Chapter 29

1 1 0
                                    

Mendengar Hanifah berucap akan meninggalkan Desa ini, membuat hati dan perasaan Dimas seperti tersembelih.

Namun jikalau Hanifah tidak meninggalkan Desa ini, Dimas tetap saja akan meninggalkan Desa ini karena Pak Ismail yang akan pindah ke kota tinggal bersama anak-anaknya.

Kini perasaan Dimas semakin terpukul, selain harus berpisah dengan Pak Ismail yang sudah dianggap olehmya seorang Ayah, Dimaspun harus berpisah pula dengan Hanifah kekasih tercintanya.

Dimas hanya mematung terdiam menatap wajah indah kekasihnya, lalu Dimaspun tersenyum sedikit menguatkan hati dan perasaannya serta menguatkan Hanifah kekasihnya.

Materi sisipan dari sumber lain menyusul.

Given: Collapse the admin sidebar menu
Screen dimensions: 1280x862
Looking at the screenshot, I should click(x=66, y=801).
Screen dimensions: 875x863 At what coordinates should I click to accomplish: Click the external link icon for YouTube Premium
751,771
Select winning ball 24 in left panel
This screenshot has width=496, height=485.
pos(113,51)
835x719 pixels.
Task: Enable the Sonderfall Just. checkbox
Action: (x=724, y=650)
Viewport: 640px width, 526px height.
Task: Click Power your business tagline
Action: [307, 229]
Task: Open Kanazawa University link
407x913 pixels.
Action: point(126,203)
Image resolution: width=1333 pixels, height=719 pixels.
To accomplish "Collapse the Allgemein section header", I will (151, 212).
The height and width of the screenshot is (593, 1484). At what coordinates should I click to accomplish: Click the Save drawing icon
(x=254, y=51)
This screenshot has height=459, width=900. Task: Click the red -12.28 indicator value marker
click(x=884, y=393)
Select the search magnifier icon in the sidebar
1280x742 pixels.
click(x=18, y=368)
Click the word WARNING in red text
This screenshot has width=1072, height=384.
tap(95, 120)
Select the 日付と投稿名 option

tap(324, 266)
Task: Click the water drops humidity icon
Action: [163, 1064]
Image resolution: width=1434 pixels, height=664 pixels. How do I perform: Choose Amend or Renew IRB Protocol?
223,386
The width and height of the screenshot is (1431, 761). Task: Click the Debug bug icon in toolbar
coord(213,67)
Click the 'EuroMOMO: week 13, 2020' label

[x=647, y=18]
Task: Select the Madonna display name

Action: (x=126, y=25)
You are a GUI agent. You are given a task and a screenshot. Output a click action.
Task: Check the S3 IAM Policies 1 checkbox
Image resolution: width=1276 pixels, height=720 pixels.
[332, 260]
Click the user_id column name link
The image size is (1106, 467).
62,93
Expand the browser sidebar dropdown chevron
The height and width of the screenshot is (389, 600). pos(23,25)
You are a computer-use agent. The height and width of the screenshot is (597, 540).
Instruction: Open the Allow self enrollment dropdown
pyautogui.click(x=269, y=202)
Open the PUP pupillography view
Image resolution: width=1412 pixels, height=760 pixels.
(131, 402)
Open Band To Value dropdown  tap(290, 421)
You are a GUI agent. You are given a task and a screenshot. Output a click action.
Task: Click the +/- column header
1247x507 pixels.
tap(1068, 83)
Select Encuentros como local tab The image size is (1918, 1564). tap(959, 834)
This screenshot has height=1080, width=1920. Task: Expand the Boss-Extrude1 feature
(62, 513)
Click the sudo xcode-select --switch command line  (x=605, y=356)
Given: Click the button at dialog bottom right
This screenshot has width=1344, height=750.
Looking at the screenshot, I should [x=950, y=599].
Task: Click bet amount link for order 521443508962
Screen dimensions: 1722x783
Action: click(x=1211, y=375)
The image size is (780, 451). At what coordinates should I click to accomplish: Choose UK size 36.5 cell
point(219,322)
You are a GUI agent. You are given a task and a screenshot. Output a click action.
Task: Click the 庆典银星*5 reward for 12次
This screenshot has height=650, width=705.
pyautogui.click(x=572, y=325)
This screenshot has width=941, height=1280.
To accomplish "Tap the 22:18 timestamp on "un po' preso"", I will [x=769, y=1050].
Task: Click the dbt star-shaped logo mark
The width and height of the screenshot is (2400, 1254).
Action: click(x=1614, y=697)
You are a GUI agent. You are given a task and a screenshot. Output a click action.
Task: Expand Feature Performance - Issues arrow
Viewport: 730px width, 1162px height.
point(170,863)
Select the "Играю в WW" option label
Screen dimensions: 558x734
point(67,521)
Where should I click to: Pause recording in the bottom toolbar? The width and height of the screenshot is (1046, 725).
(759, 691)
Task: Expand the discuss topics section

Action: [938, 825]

Air matanta kini mulai keluar, mengalir membasahi pipinya dan jaruh kepermukaan bumi.

Hembusan angin dan sinar senja tampak menghiasi kesedihan kedua insan yang tersatukan, namun kini harus terpisahkan karena jarak dan waktu yang akan menerpanya nanti.

"Dimas...." Ucap Hanifah.
"Iya hehe." Jawab Dimas sedikit terdengar tegar.
"Aku ingin tetap dekat denganmu dan menikmati hari-hari denganmu, tanpa batas dan waktu, hik...hik....hik." Ucap Hanifah sambil menangis.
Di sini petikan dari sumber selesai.